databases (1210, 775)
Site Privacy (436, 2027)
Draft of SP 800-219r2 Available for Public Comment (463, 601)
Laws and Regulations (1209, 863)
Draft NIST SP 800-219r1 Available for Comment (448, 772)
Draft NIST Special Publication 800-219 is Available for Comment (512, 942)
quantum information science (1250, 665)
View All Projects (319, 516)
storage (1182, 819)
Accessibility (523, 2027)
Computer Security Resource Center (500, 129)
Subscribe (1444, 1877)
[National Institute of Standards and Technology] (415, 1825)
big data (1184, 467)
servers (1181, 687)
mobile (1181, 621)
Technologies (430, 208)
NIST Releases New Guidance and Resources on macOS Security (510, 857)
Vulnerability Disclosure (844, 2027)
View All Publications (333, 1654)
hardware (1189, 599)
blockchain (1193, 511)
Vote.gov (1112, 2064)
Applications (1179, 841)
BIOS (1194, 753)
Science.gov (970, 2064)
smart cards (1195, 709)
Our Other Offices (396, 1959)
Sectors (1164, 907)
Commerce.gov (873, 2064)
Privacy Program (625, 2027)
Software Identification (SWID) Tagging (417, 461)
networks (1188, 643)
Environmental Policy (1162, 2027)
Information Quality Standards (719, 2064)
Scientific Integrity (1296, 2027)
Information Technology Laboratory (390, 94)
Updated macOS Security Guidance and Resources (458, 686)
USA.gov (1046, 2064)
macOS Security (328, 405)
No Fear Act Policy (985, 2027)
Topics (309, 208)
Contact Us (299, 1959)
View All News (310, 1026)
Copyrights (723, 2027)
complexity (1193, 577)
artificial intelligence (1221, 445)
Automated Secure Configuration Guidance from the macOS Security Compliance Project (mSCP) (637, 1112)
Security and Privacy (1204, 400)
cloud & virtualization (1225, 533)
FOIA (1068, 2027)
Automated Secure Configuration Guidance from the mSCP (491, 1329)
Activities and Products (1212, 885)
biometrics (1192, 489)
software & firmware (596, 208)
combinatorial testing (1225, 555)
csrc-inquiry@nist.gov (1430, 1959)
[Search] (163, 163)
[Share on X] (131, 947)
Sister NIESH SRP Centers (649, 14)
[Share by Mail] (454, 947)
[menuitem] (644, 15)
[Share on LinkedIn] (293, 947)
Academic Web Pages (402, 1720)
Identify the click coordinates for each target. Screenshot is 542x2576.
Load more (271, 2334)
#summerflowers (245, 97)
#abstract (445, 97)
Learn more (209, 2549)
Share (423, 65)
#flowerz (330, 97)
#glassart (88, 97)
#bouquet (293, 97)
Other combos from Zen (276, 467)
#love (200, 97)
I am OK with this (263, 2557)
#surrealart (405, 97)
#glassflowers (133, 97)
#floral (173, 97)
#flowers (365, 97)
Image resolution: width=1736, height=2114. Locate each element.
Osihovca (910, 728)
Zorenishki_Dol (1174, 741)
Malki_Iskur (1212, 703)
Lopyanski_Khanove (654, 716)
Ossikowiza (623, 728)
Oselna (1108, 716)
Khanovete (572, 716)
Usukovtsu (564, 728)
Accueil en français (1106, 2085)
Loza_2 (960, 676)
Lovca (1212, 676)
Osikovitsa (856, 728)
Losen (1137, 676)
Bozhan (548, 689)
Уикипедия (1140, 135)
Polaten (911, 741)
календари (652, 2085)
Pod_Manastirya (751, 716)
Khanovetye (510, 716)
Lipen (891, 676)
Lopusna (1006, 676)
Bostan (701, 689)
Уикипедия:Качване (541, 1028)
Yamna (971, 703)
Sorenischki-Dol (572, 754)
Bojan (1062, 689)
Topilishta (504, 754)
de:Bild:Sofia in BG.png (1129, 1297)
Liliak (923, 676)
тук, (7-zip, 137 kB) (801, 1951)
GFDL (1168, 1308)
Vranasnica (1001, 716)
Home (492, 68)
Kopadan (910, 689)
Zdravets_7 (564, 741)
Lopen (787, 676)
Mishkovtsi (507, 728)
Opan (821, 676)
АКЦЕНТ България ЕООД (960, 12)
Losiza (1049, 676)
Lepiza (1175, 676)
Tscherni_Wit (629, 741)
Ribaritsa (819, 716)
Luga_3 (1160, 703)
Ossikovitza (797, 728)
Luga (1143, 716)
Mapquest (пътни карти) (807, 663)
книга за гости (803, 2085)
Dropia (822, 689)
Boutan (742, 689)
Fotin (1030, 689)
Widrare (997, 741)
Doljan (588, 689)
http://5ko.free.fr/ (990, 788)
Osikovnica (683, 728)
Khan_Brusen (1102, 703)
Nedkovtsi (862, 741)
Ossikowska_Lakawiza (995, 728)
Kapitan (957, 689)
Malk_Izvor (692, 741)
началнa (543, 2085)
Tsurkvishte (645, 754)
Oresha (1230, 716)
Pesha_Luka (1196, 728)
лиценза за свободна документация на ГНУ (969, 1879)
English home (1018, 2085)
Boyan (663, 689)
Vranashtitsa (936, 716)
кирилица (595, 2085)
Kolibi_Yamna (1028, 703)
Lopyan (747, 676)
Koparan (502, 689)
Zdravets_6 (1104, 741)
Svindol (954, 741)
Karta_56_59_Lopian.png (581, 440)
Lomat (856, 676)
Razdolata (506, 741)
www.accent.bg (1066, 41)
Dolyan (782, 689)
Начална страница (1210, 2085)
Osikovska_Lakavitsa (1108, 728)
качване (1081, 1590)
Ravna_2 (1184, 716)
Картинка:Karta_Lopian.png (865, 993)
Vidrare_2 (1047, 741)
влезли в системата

* Goal *
Reproduce every record above word for word, keeping them in their original order.

* Exercise result *
databases (1210, 775)
Site Privacy (436, 2027)
Draft of SP 800-219r2 Available for Public Comment (463, 601)
Laws and Regulations (1209, 863)
Draft NIST SP 800-219r1 Available for Comment (448, 772)
Draft NIST Special Publication 800-219 is Available for Comment (512, 942)
quantum information science (1250, 665)
View All Projects (319, 516)
storage (1182, 819)
Accessibility (523, 2027)
Computer Security Resource Center (500, 129)
Subscribe (1444, 1877)
[National Institute of Standards and Technology] (415, 1825)
big data (1184, 467)
servers (1181, 687)
mobile (1181, 621)
Technologies (430, 208)
NIST Releases New Guidance and Resources on macOS Security (510, 857)
Vulnerability Disclosure (844, 2027)
View All Publications (333, 1654)
hardware (1189, 599)
blockchain (1193, 511)
Vote.gov (1112, 2064)
Applications (1179, 841)
BIOS (1194, 753)
Science.gov (970, 2064)
smart cards (1195, 709)
Our Other Offices (396, 1959)
Sectors (1164, 907)
Commerce.gov (873, 2064)
Privacy Program (625, 2027)
Software Identification (SWID) Tagging (417, 461)
networks (1188, 643)
Environmental Policy (1162, 2027)
Information Quality Standards (719, 2064)
Scientific Integrity (1296, 2027)
Information Technology Laboratory (390, 94)
Updated macOS Security Guidance and Resources (458, 686)
USA.gov (1046, 2064)
macOS Security (328, 405)
No Fear Act Policy (985, 2027)
Topics (309, 208)
Contact Us (299, 1959)
View All News (310, 1026)
Copyrights (723, 2027)
complexity (1193, 577)
artificial intelligence (1221, 445)
Automated Secure Configuration Guidance from the macOS Security Compliance Project (mSCP) (637, 1112)
Security and Privacy (1204, 400)
cloud & virtualization (1225, 533)
FOIA (1068, 2027)
Automated Secure Configuration Guidance from the mSCP (491, 1329)
Activities and Products (1212, 885)
biometrics (1192, 489)
software & firmware (596, 208)
combinatorial testing (1225, 555)
csrc-inquiry@nist.gov (1430, 1959)
[Search] (163, 163)
[Share on X] (131, 947)
Sister NIESH SRP Centers (649, 14)
[Share by Mail] (454, 947)
[menuitem] (644, 15)
[Share on LinkedIn] (293, 947)
Academic Web Pages (402, 1720)
Identify the click coordinates for each target. Screenshot is 542x2576.
Load more (271, 2334)
#summerflowers (245, 97)
#abstract (445, 97)
Learn more (209, 2549)
Share (423, 65)
#flowerz (330, 97)
#glassart (88, 97)
#bouquet (293, 97)
Other combos from Zen (276, 467)
#love (200, 97)
I am OK with this (263, 2557)
#surrealart (405, 97)
#glassflowers (133, 97)
#floral (173, 97)
#flowers (365, 97)
Image resolution: width=1736, height=2114. Locate each element.
Osihovca (910, 728)
Zorenishki_Dol (1174, 741)
Malki_Iskur (1212, 703)
Lopyanski_Khanove (654, 716)
Ossikowiza (623, 728)
Oselna (1108, 716)
Khanovete (572, 716)
Usukovtsu (564, 728)
Accueil en français (1106, 2085)
Loza_2 (960, 676)
Lovca (1212, 676)
Osikovitsa (856, 728)
Losen (1137, 676)
Bozhan (548, 689)
Уикипедия (1140, 135)
Polaten (911, 741)
календари (652, 2085)
Pod_Manastirya (751, 716)
Khanovetye (510, 716)
Lipen (891, 676)
Lopusna (1006, 676)
Bostan (701, 689)
Уикипедия:Качване (541, 1028)
Yamna (971, 703)
Sorenischki-Dol (572, 754)
Bojan (1062, 689)
Topilishta (504, 754)
de:Bild:Sofia in BG.png (1129, 1297)
Liliak (923, 676)
тук, (7-zip, 137 kB) (801, 1951)
GFDL (1168, 1308)
Vranasnica (1001, 716)
Home (492, 68)
Kopadan (910, 689)
Zdravets_7 (564, 741)
Lopen (787, 676)
Mishkovtsi (507, 728)
Opan (821, 676)
АКЦЕНТ България ЕООД (960, 12)
Losiza (1049, 676)
Lepiza (1175, 676)
Tscherni_Wit (629, 741)
Ribaritsa (819, 716)
Luga_3 (1160, 703)
Ossikovitza (797, 728)
Luga (1143, 716)
Mapquest (пътни карти) (807, 663)
книга за гости (803, 2085)
Dropia (822, 689)
Boutan (742, 689)
Fotin (1030, 689)
Widrare (997, 741)
Doljan (588, 689)
http://5ko.free.fr/ (990, 788)
Osikovnica (683, 728)
Khan_Brusen (1102, 703)
Nedkovtsi (862, 741)
Ossikowska_Lakawiza (995, 728)
Kapitan (957, 689)
Malk_Izvor (692, 741)
началнa (543, 2085)
Tsurkvishte (645, 754)
Oresha (1230, 716)
Pesha_Luka (1196, 728)
лиценза за свободна документация на ГНУ (969, 1879)
English home (1018, 2085)
Boyan (663, 689)
Vranashtitsa (936, 716)
кирилица (595, 2085)
Kolibi_Yamna (1028, 703)
Lopyan (747, 676)
Koparan (502, 689)
Zdravets_6 (1104, 741)
Svindol (954, 741)
Karta_56_59_Lopian.png (581, 440)
Lomat (856, 676)
Razdolata (506, 741)
www.accent.bg (1066, 41)
Dolyan (782, 689)
Начална страница (1210, 2085)
Osikovska_Lakavitsa (1108, 728)
качване (1081, 1590)
Ravna_2 (1184, 716)
Картинка:Karta_Lopian.png (865, 993)
Vidrare_2 (1047, 741)
влезли в системата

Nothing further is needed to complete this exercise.